Ekker Law, P.C. / Steven B. Ekker, Esq.

Tips for Creating a Successful Parenting Plan During Your Illinois Divorce

 Posted on November 19, 2021 in Divorce

Il divorce lawyerWhether you and your soon-to-be-ex are on good terms, or you cannot stand to be in the same room together, one thing is certain: Co-parenting with someone to whom you used to be married is hard. Even if you initially agree on child custody terms, disagreements and complications are bound to arise. This is why it is so important to build a strong parenting plan during your divorce. A well-thought-out parenting plan can help you and your child’s other parent focus on what really matters: Your kids.

Try to Work Out an Agreement that Minimizes Conflict

When parents divorce, they are required to submit a parenting plan to the court for approval. If the parents cannot agree on the plan, the case may eventually end up at trial. Child custody disputes are stressful for adults and children. If you can, try to reach an out-of-court agreement. Mediation may be a useful tool if you and the other parent are able to discuss issues cooperatively. However, if the situation is more contentious, negotiating an agreement through your attorneys may be the better option.

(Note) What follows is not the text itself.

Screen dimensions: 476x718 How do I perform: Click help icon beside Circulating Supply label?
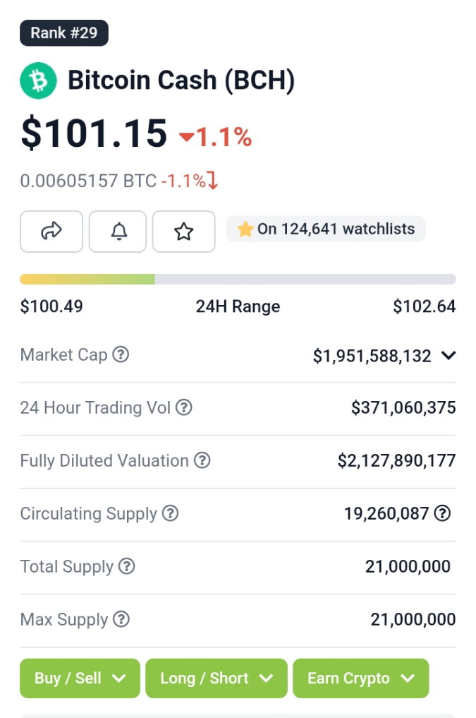click(171, 513)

Include More Than the Bare Minimum

Illinois law describes 15 different issues that must be addressed in your parenting plan. You will need a parenting time schedule or detailed method for determining parenting time, an allocation of decision-making responsibilities, information about how the children will be transported between households, and much more. However, parents are encouraged to include additional information. The more detailed your parenting plan, the better. Consider the parenting obstacles you may encounter in the future and make a plan for how to deal with them. For example, which parent will get to spend time with the child on his or her birthday? How will parents transport the children to and from extracurriculars? How much time will children spend with grandparents and other family members? The more you can decide on in advance, the less you will have to decide in the heat of the moment.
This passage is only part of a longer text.